Protesto contra pedágio fecha a Castelo
PUBLICAÇÃO
segunda-feira, 19 de outubro de 1998
José Maria Tomazela Agência Estado 
Um protesto de caminhoneiros contra os pedágios paralisou por mais de duas horas, ontem de manhã, a pista oeste da rodovia Castelo Branco, na altura de Jandira, na Grande São Paulo. Motoristas que saíram cedo da Capital em direção ao interior enfrentaram até 16 quilômetros de congestionamento. A rodovia foi bloqueada às 8h30 no posto de pedágio do km 33 por um comboio de 55 carretas.
O comando da Polícia Rodoviária determinou a autuação dos caminhões que interromperam o tráfego. O valor da multa é de R$ 519,00 mas a Federação das Empresas de Transporte de Cargas do Estado de São Paulo (Fetcesp) ameaça com novos bloqueios se a punição for mantida.
Funcionários da Viaoeste, concessionária da Castelo, avisados com antecedência, montaram um aparato para a manifestação, incluindo assistentes sociais para atender idosos e grávidas, papa-filas para venda de cupons de pedágios, viatura e helicópteros. Mas não conseguiram impedir que os caminhoneiros fechassem 15 das 16 cabines de cobrança. Foi mantida aberta uma cabine para automóveis e ambulâncias.
Meia hora depois, os efeitos do bloqueio já eram sentidos no km 20, em Barueri. De um carro de som, os porta-vozes do Movimento da Cidadania contra o Abuso dos Pedágios, que reúne federações e sindicatos de transportadores e caminhoneiros, anunciavam suas reivindicações: isenção de tarifa da zero hora às 6 da manhã, redução de 50% no valor pago por eixo que é de R$ 4,40, e não-instalação de novas praças de cobrança. O não-atendimento nos levará à paralisação simultânea das principais rodovias do Estado, alertava José da Fonseca Lopes, presidente da Federação Interestadual dos Transportadores Autônomos de Carga que reúne 180 mil caminhoneiros de quatro Estados.
Para aliviar o congestionamento, policiais rodoviários desviaram o trânsito da Castelo para a rodovia Raposo Tavares, no km 31, em Itapevi, ou para a Marechal Rondon, pelo acesso de Santana do Parnaíba, a partir do km 26.

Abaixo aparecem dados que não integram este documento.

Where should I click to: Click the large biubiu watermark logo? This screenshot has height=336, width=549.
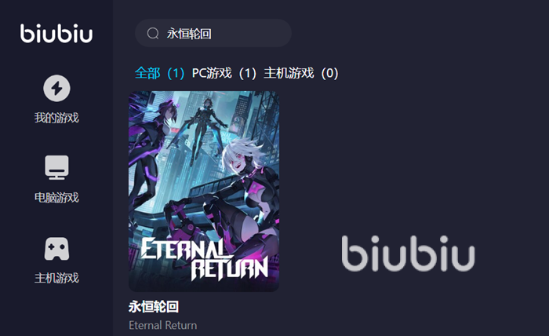click(409, 254)
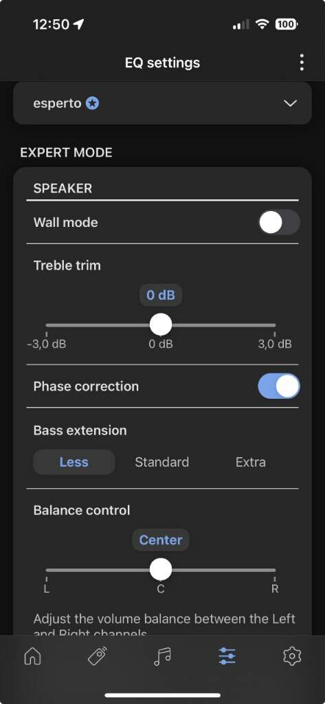
Task: Tap the Wi-Fi status icon
Action: 262,24
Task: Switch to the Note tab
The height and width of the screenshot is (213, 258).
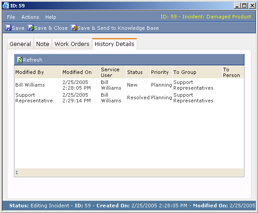Action: click(43, 44)
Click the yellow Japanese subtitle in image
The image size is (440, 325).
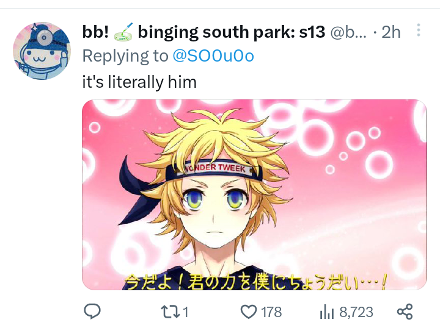[255, 282]
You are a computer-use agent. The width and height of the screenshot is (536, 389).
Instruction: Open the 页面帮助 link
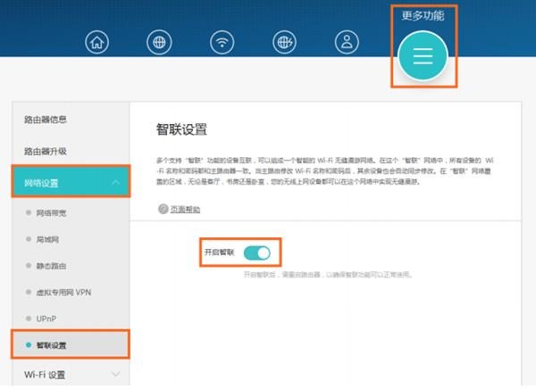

Conseguiam também que os manifestantes liberassem uma segunda cabine para os carros. Mesmo assim, a situação era de caos. Usuários da estrada dividiam-se entre o apoio ao movimento e as reclamações pela perda de tempo. Tudo bem que o pedágio está caro, mas eu tenho compromissos em Sorocaba e estou atrasado, dizia o representante comercial Braz Forastieri.
Perdi mais de uma hora aqui, mas o pessoal tem razão, disse o ferrador de cavalos Cesar Rodrigues Craveiro, que ia para Itu. O microempresário Sérgio Meirelles reclamou da falta de um aviso prévio. O advogado Tarek Massari apoiou: O pedágio é mesmo um roubo.
Ao passar pelo pedágio, depois do protesto, muitos caminhoneiros pagaram a tarifa com moedas de um, cinco e dez centavos. Eles que se virem para contar, disse o motorista Walter Alcides Garcia que ia para Ituverava e esperou quase 15 minutos pela conferência dos R$ 21,00 em moedinhas. É uma forma de protesto, afirmou o caminhoneiro Arnaldo Azevedo de Moraes que também pagou com moedas.
Os integrantes do movimento contra os pedágios alegam que as tarifas subiram 252% desde o início do Plano Real, contra uma inflação de 57,8%. Uma carreta de cinco eixos pagava R$ 6,25 de tarifa e hoje paga R$ 22,00, disse Paulina di Giorgio, conselheira da federação.
O deputado estadual Caldini Crespo (PFL), que preside a comissão de transportes da Assembléia Legislativa de São Paulo, disse que a questão dos pedágios será debatida em audiência marcada para o dia 11 de novembro. Vamos propor uma revisão nos contratos de concessão para eliminar os pagamentos feitos pelas empreiteiras ao governo. Com a redução do ônus das empresas, segundo ele, será possível reduzir o valor do pedágio.